WHAT YOU NEED TO DO: The response must be made up of the lines in the entries below that contain "history".

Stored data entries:
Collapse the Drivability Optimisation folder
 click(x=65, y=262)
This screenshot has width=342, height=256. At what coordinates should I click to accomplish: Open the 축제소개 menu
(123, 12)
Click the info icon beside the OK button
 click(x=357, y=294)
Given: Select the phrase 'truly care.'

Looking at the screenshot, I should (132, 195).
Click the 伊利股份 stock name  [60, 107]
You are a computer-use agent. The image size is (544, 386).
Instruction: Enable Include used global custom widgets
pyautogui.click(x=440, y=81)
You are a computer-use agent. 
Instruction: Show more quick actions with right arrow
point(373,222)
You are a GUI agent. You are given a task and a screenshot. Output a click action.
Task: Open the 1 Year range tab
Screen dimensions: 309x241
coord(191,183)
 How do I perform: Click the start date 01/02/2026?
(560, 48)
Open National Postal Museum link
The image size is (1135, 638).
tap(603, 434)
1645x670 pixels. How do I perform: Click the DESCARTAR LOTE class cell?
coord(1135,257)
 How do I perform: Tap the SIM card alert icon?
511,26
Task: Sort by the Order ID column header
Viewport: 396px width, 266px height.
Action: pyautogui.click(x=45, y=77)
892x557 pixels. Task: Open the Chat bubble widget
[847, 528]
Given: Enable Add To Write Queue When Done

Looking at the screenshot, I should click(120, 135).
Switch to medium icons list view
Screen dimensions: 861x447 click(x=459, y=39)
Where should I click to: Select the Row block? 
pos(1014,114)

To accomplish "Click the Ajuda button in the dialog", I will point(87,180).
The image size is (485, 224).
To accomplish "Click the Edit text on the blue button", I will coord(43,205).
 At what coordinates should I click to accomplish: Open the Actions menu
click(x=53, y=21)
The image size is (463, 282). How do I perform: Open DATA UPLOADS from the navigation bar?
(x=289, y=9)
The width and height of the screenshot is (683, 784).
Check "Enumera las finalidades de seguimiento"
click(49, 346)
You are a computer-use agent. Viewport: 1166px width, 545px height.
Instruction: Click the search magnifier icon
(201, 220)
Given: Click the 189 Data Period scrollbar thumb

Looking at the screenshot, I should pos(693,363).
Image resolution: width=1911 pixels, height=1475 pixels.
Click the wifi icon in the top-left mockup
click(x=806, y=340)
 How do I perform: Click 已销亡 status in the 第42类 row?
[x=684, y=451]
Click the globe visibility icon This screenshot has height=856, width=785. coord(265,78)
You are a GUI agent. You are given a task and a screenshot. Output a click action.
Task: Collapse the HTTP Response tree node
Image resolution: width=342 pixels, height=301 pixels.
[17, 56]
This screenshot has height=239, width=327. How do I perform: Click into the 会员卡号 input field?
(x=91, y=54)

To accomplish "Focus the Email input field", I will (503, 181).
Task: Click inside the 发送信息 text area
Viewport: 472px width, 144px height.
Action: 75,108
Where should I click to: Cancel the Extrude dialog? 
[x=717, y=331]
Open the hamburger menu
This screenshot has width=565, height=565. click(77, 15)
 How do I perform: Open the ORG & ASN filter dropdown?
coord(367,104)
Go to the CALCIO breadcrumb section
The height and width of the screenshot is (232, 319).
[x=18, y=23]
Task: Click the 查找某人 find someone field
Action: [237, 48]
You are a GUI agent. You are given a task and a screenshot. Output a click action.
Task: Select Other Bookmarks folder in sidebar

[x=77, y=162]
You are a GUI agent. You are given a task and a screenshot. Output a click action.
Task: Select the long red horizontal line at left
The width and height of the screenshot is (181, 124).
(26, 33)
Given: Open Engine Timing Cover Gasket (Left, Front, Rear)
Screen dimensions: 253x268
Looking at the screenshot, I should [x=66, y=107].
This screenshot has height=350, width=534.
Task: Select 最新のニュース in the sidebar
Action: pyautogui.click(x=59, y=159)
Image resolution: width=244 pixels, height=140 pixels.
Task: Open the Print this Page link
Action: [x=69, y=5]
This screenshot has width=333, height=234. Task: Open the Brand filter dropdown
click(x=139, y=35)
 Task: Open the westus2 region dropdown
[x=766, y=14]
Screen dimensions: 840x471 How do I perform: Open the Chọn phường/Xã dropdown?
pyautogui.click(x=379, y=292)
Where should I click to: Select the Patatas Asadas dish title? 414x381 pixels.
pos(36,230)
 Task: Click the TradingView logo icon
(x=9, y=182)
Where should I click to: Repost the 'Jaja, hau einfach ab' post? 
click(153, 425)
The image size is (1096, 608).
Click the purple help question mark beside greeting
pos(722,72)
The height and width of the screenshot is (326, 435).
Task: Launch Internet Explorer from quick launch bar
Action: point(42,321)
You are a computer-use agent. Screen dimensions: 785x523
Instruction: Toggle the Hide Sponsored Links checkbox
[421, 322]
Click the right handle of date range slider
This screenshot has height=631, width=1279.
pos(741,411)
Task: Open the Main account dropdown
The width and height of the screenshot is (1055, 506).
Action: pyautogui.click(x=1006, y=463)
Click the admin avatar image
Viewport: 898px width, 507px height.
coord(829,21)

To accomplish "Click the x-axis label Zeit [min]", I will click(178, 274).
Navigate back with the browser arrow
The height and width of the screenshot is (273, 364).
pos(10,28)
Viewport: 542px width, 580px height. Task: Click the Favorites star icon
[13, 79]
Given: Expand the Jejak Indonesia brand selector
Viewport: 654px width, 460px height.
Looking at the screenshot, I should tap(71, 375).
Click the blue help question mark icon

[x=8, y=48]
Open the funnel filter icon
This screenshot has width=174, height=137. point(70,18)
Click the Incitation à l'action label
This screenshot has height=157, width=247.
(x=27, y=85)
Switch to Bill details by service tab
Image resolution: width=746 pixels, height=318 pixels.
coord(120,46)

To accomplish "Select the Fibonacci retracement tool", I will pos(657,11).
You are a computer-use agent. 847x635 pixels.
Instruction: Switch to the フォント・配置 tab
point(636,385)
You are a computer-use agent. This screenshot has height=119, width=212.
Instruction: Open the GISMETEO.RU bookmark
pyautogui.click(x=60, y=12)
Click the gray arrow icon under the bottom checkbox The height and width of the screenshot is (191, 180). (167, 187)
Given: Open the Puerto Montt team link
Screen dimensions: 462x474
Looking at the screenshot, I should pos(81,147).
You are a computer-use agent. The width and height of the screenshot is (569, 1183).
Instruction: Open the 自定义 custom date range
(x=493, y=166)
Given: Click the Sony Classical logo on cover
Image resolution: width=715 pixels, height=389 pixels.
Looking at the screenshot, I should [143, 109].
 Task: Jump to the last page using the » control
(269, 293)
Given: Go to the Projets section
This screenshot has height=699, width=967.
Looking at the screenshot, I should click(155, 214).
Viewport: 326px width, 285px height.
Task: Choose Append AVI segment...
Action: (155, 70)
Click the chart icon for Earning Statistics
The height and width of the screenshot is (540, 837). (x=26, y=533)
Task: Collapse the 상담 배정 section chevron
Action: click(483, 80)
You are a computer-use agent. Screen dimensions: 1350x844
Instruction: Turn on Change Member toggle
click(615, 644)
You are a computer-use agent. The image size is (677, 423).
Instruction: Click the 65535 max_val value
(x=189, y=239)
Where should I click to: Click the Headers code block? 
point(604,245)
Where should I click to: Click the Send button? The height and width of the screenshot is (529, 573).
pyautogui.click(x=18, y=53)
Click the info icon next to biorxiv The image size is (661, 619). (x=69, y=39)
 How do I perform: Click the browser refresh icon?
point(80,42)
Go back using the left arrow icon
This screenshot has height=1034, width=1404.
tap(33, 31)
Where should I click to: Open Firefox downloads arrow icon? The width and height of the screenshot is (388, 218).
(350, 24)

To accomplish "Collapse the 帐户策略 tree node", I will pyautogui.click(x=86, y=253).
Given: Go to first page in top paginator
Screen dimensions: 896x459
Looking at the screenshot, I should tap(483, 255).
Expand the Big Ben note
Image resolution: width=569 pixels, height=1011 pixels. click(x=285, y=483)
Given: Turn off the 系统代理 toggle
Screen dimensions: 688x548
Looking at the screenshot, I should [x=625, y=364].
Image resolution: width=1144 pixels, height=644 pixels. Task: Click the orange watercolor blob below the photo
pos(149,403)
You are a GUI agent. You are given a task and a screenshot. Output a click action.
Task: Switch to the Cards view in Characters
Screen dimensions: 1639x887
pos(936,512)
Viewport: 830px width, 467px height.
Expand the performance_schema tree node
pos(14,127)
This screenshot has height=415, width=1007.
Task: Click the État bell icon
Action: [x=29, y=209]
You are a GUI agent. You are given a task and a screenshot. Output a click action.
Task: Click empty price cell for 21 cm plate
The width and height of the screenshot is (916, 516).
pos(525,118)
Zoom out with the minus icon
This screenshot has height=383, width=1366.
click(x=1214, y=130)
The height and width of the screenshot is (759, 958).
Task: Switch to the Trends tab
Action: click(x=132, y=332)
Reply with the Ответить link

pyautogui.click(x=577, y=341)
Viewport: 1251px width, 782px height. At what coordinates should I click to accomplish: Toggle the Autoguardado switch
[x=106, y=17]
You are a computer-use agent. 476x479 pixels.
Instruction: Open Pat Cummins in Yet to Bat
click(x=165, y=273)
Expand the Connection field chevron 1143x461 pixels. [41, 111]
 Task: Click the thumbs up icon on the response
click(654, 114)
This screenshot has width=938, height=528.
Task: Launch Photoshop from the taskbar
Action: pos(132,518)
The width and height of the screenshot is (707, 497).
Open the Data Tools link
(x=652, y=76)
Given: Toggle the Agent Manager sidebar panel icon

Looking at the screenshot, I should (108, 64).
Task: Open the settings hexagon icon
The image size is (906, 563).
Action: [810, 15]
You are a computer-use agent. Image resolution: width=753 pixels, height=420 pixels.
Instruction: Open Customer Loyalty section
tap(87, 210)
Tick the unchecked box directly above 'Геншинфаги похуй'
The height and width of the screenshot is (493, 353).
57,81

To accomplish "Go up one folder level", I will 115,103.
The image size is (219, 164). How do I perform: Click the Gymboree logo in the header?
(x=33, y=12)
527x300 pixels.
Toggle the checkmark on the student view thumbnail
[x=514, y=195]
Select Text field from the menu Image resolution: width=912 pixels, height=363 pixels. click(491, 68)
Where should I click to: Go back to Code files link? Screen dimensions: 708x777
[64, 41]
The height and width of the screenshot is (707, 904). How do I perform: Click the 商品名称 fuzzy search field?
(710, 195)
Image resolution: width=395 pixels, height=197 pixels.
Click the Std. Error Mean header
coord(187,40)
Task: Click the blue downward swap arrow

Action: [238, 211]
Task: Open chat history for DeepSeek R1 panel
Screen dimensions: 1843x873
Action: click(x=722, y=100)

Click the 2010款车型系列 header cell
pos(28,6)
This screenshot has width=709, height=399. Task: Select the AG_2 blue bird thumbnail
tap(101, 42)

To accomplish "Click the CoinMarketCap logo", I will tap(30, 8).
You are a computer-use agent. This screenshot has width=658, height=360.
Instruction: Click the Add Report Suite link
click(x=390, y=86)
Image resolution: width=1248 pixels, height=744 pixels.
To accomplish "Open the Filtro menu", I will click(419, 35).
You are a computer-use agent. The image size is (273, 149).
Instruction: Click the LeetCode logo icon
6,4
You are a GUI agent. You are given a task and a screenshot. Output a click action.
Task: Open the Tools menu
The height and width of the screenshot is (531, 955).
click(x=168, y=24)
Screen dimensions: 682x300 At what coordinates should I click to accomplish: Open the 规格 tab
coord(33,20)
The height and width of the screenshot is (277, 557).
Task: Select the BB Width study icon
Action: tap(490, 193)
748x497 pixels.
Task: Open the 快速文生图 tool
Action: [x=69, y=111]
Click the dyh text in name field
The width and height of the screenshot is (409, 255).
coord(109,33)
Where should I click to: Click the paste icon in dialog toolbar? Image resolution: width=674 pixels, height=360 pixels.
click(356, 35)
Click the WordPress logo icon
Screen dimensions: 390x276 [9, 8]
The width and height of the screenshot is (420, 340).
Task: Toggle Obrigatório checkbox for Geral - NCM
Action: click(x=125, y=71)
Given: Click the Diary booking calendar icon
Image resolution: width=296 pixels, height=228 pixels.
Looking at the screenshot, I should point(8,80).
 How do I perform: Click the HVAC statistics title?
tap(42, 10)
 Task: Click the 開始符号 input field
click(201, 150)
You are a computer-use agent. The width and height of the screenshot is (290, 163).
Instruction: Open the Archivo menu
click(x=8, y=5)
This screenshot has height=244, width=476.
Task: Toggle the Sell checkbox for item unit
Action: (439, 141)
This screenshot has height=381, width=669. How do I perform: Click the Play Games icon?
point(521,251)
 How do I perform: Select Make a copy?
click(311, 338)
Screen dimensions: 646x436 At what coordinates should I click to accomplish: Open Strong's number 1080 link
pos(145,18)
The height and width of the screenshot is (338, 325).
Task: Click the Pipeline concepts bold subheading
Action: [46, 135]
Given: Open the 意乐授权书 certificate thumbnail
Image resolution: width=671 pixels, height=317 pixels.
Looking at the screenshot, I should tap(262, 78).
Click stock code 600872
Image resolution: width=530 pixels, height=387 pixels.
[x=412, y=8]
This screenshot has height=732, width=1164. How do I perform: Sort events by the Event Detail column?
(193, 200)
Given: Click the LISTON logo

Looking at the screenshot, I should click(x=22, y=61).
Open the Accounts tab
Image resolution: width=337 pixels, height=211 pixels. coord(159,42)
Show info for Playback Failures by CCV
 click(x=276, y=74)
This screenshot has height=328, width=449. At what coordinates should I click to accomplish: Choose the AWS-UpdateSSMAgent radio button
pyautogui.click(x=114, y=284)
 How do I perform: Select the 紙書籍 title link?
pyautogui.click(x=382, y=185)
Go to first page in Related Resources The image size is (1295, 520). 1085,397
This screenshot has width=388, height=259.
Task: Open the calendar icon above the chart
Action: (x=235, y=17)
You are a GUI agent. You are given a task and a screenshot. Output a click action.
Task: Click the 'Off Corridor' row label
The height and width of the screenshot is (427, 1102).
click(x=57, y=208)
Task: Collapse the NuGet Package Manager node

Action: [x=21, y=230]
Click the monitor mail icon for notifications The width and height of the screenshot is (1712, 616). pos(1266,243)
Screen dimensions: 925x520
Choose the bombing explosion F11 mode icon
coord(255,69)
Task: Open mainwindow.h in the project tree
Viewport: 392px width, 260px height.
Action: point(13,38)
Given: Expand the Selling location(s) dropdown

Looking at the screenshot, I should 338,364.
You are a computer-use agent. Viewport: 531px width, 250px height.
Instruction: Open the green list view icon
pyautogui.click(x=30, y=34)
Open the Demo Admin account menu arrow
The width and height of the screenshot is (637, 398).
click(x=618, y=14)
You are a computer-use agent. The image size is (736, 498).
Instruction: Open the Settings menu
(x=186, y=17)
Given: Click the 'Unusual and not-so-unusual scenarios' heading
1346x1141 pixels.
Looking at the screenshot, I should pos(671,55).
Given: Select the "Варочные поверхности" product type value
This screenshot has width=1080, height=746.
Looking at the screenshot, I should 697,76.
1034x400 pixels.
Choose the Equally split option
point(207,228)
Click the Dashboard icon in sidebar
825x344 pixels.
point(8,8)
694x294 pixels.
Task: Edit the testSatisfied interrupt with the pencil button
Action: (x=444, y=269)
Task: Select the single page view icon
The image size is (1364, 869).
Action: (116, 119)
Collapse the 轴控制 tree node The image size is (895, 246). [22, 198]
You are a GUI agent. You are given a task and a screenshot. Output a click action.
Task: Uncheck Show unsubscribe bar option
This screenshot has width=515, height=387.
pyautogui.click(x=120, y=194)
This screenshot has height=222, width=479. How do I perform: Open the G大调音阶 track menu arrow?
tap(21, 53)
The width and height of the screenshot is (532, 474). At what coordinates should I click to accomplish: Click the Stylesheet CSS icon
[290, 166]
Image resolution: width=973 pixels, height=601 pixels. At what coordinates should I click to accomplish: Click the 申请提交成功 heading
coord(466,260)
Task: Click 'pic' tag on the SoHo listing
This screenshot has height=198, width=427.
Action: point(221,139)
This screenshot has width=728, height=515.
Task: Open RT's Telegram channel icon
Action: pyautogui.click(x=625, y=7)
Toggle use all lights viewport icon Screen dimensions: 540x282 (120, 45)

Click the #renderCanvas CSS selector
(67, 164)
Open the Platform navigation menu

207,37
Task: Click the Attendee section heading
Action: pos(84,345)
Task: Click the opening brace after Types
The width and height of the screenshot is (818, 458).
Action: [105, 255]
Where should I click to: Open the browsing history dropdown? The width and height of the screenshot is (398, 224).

TASK RESULT:
Task: Open chat history for DeepSeek R1 panel
Where should I click to: Open the browsing history dropdown? The width and height of the screenshot is (398, 224).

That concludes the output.